I turned back around, thinking to myself, I was just trying to offer him a compliment. Maybe I should say something more specific. I turned to the back seat again and said, “I really liked the part where you said, ‘He can re-sensitize your conscience.’”

He looked at me and said, “Well, He can.”

I turned back around again and thought, Okay, fine, I’m not offering him another compliment!

How can a man be in the position he is in and not have that go to his head? It’s been said that it takes a steady hand to hold a full cup, and God has trusted him with so much responsibility through the years. In all my memories of him, Billy just liked to sit around and chat and be a regular person. He would be as interested in you as you were in him, which didn’t make any sense at all to me. Why would he want to ask my opinion or listen to what I had to say? If there’s one word that sums him up, it would be gracious—but I would have to add humble, too. Billy has always been gracious, not just to a noted person like a president or a celebrity, but just as gracious to a person he just met in a restaurant or on the street. He always seems to take a great interest in individuals, and I think that has been one of the secrets of his success.

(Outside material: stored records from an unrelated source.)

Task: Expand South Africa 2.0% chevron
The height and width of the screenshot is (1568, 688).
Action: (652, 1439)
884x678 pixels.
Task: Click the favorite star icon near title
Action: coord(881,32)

A person once wrote that if you ever see a turtle on a fencepost, you know someone put him there; he didn’t get there by himself. I think Billy Graham has always recognized that. When it was all said and done, he was just a farmer from Charlotte. He was raised on a dairy farm, and he would say, “I’m just a country preacher.” People would dismiss this as though he didn’t mean it, but in reality he did. He was just a country preacher who was elevated by God to a level that very few others have ever been to, if any.

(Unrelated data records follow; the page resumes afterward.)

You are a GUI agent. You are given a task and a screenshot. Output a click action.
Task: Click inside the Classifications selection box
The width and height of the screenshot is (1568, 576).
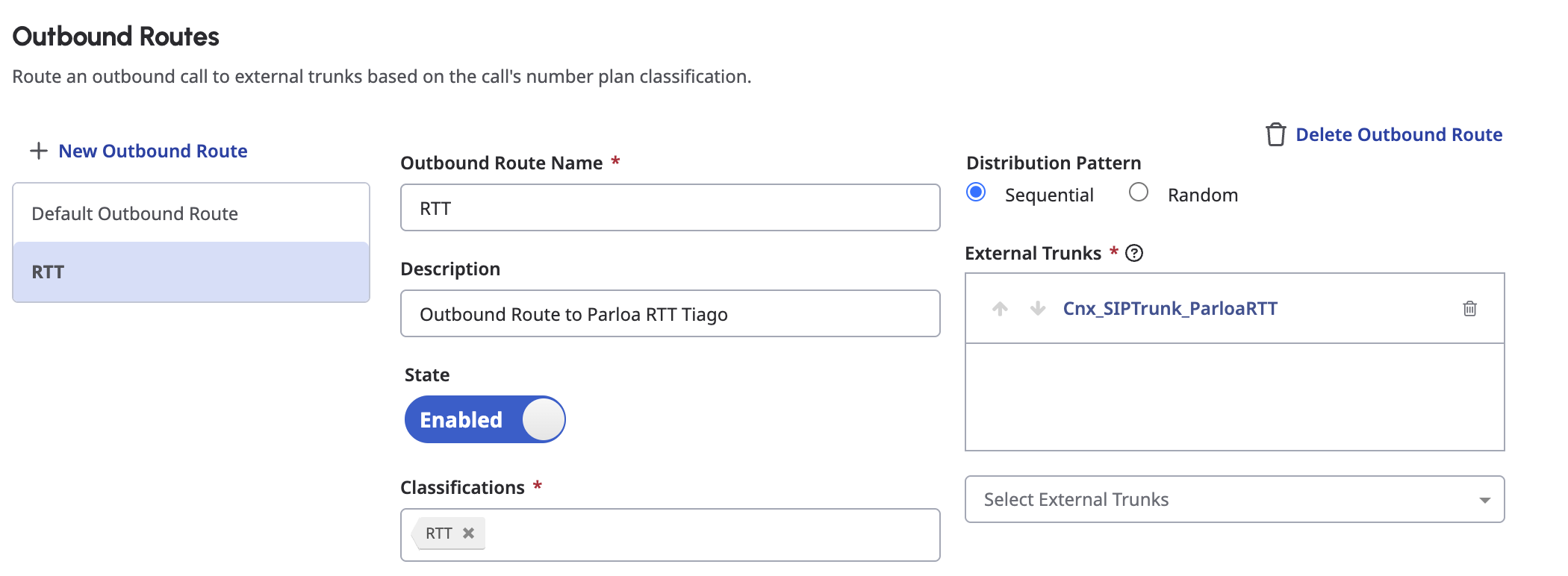click(x=709, y=535)
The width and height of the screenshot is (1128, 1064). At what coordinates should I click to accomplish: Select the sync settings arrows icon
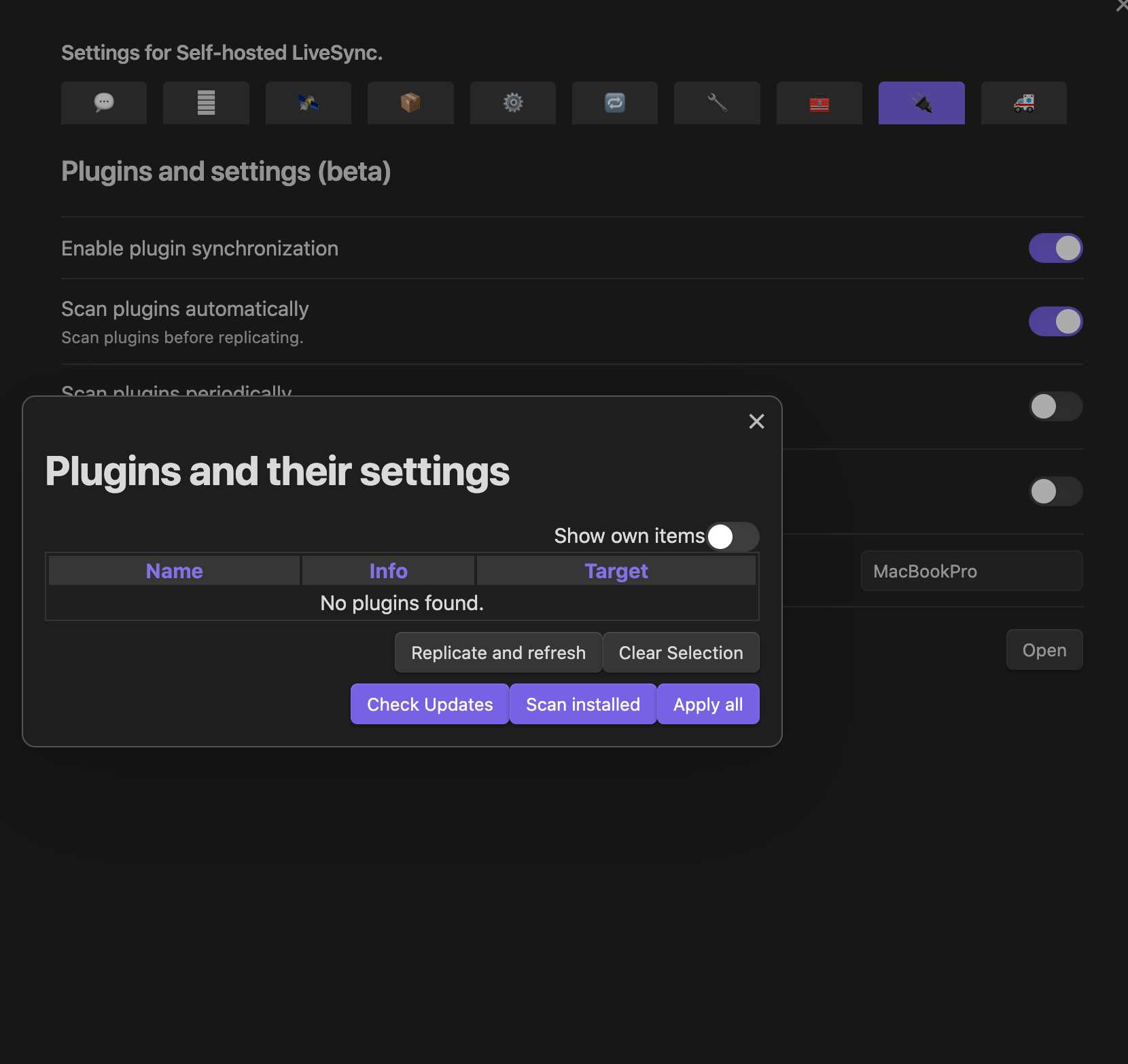pos(615,103)
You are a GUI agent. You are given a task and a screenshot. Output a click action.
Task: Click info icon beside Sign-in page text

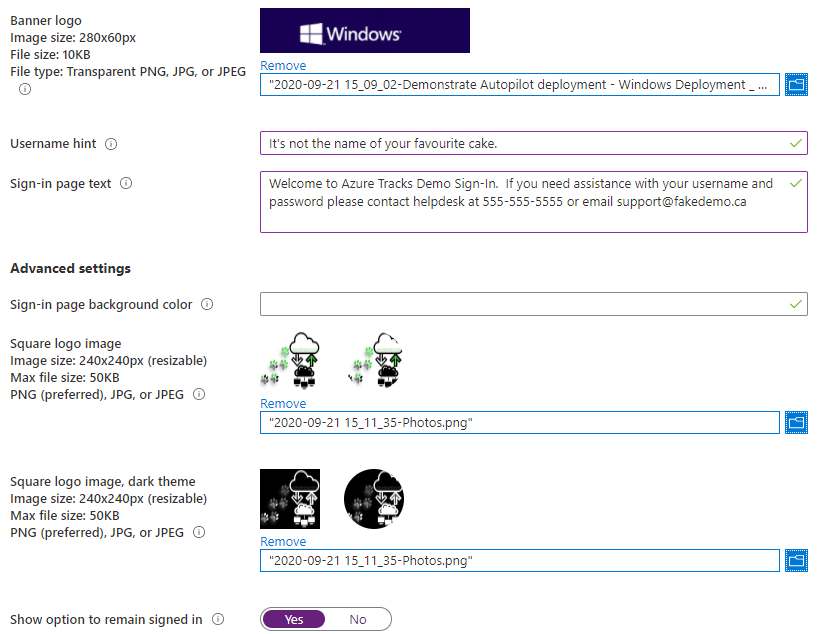tap(126, 183)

I remember spending some time with him after attending a Board of Directors meeting for the Billy Graham Evangelistic Association. It was just prior to the release of a major biography on Billy, and he was concerned about what had been written about him—as anyone would be. After all, you never know what the author will write about you, who they have talked to, or even if they’re going to be completely truthful.

At one point in this discussion I said to him, “Billy, you have lived a life of integrity. You are a man of God. You have nothing to be embarrassed or concerned about. I know this biography will be fantastic, because you’ve lived a wonderful life as a follower of Jesus Christ.” And sure enough, it was. But the fact that he’d even have this concern showed that he had his insecurities just like anyone else. Nevertheless, he had no skeletons in his closet to fear, and he has maintained a sterling reputation through all his years of ministry.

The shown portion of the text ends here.